▶ [CONSIGNE A] Dans les lignes de données placées après le texte ci-dessous, recopiez sans rien changer celles qui vont de la ligne contenant « Given: Expand options » jusqu'à la dernière ligne, ces deux lignes comprises. Ne reproduisez pas les images.

▶ [TEXTE]
────

15 février
2004 – Chapitre à la Communauté de Scourmont
L’administration
des biens temporels du monastère, suite (Cst. 42-43)
C. 42 La
condition juridique
De droit, l'Ordre lui-même et chacun des monastères
sont des personnes juridiques capables d'acquérir, de posséder, d'administrer
et d'aliéner des biens temporels.
Seules des personnes
peuvent être sujets de droits et d’obligations.
Les juristes ont cependant imaginé, depuis plusieurs siècles, la
distinction entre les personnes physiques (des individus comme vous et moi) et
les personnes juridiques (ou morales).
Ces dernières, qui peuvent être de droit privé ou de droit publique sont
capables de droits et de devoirs. Elles
peuvent aussi acquérir, posséder, administrer et aliéner des biens temporels. Notre Constitution 42 stipule que l’Ordre
lui-même, et chacun des monastères sont des personnes juridiques. Ils ont donc, à ce titre, des droits et des
obligations (voir canons 113-123).
Il y a dans le droit
canon une section importante (C. 1254-1310) sur les biens matériels, qui
s’applique à nous même si elle n’est pas reprise ici – elle l’est partiellement
dans notre Statut sur l’Administration temporelle. L’un des principes importants de cette
section est que tous les biens des diverses personnes juridiques dans l’Église
(diocèses, communautés religieuses, etc.) sont des bien
« ecclésiastiques ». Cela veut
dire que même si nous en avons la propriété légitime, nous n’en sommes pas les
propriétaires absolus. Ces biens
appartiennent en définitive à l’Église, c’est-à-dire au Peuple de Dieu, et nous
n’en sommes que les gardiens et les administrateurs. Nous ne pouvons en user
d’une façon purement discrétionnaire.
Tout le reste de ce
chapitre des Constitutions sur l’Administration Temporelle est divisé en deux
parties, l’une sur l’administration ordinaire (c. 43) et l’autre sur
l’administration extraordinaire (c. 44).
Au moment où nous avons rédigé nos Constitutions, nous avons été un peu
trop obnubilés par cette distinction, prenant en quelque sorte pour acquis
qu’il y avait des choses qui, de leur nature, selon le droit canon, sont des
actes d’administration ordinaire et d’autres qui, selon leur nature, sont des
actes d’administration extraordinaire demandant des permissions spéciales soit
du Saint Siège, soit du Chapitre Général, soit du Chapitre Conventuel. Nous avons repris tout cela d’une façon plus
claire et plus systématique dans notre Statut voté au Chapitre de 1999.

────

▶ [DONNÉES DE L'EXERCICE]

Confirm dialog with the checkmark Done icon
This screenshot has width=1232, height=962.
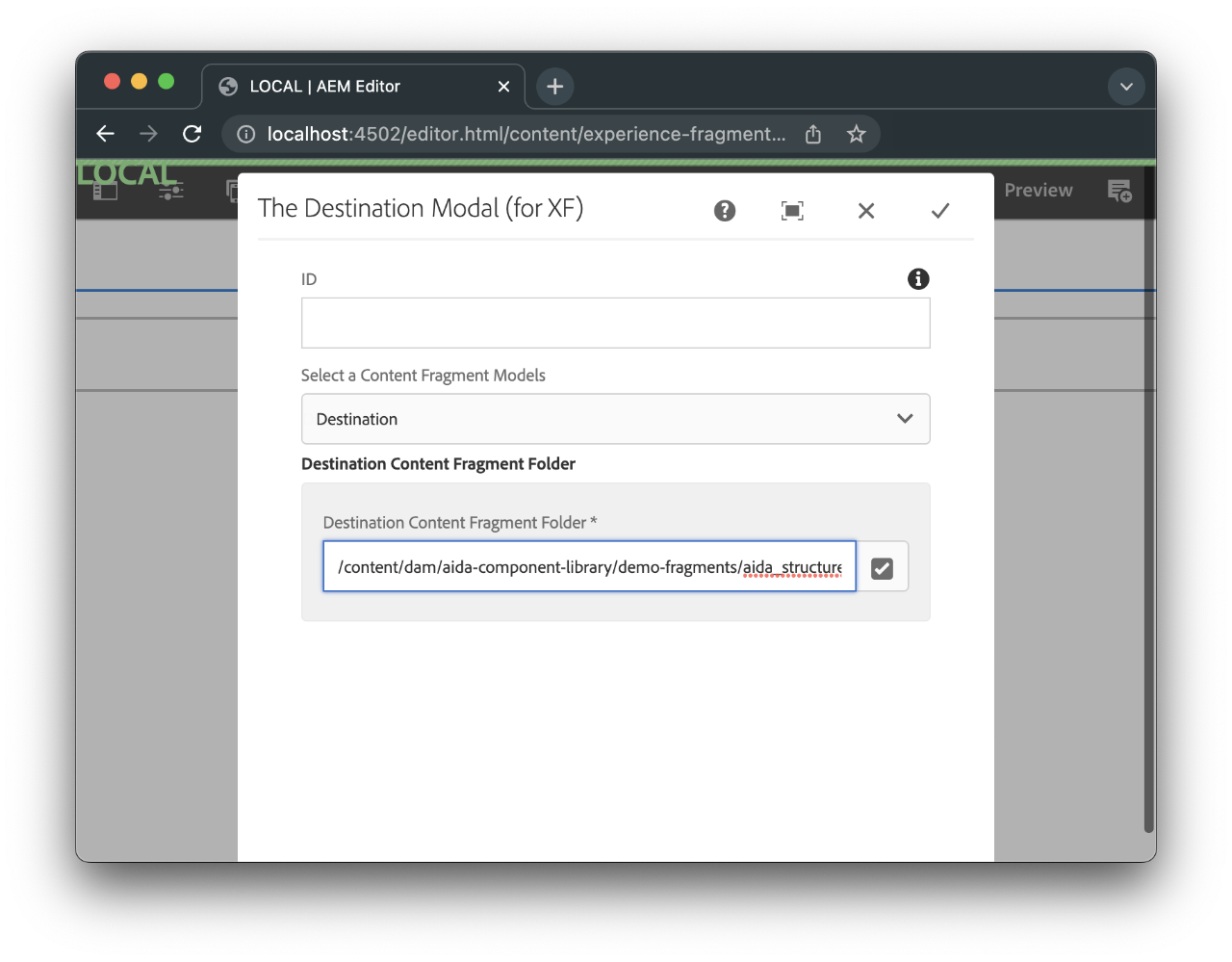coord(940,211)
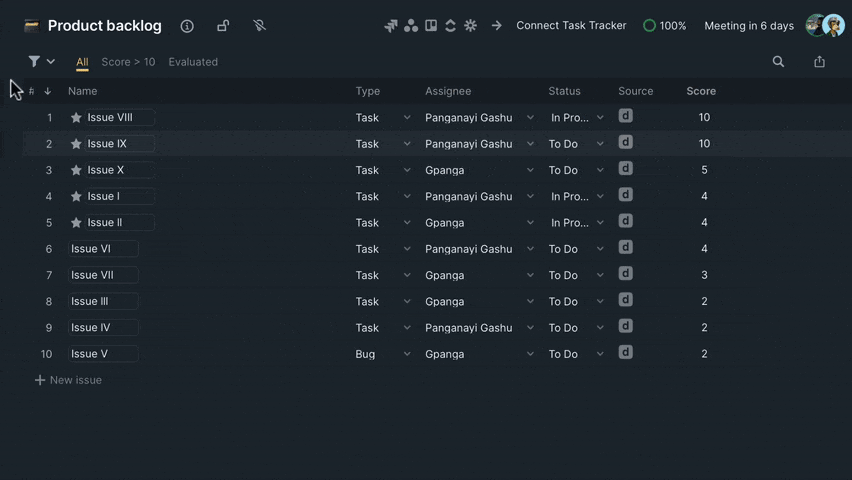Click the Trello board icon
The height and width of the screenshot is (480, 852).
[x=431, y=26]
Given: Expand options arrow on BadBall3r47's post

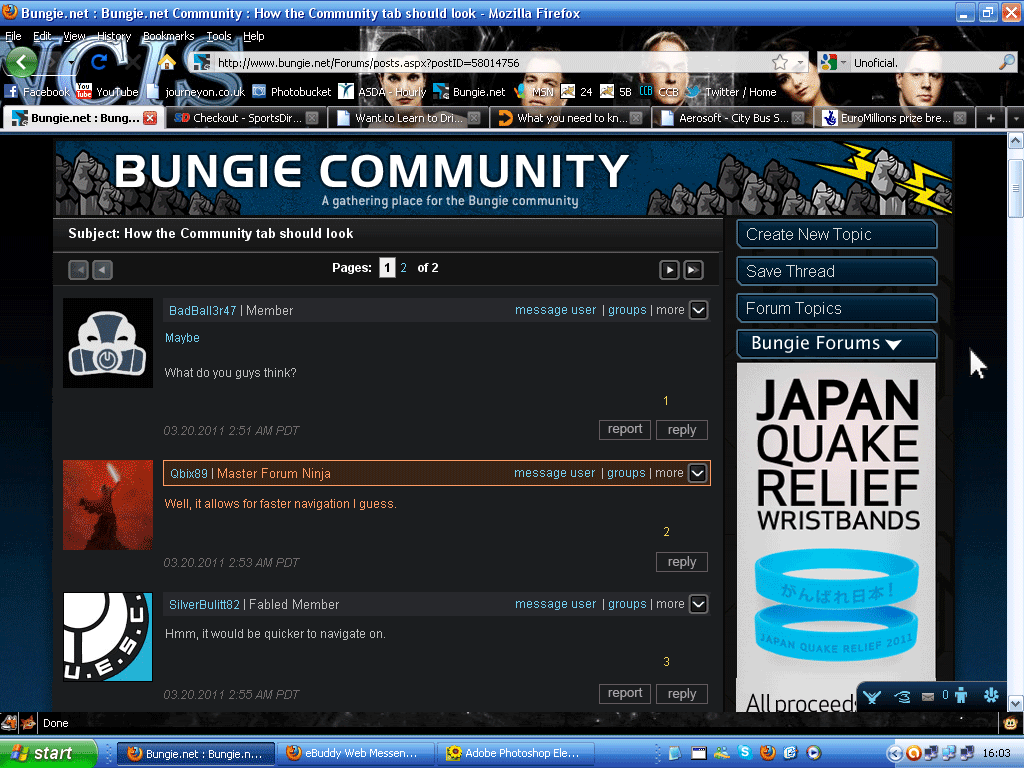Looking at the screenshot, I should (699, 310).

────

▶ [CONSIGNE B] Reproduisez fidèlement le passage du texte sur l'administration des biens du monastère, de « Tout le reste » à « extraordinaire (c. 44). ».

▶ [RÉPONSE ATTENDUE A]
Given: Expand options arrow on BadBall3r47's post

Looking at the screenshot, I should (699, 310).

▶ [RÉPONSE ATTENDUE B]
Tout le reste de ce
chapitre des Constitutions sur l’Administration Temporelle est divisé en deux
parties, l’une sur l’administration ordinaire (c. 43) et l’autre sur
l’administration extraordinaire (c. 44).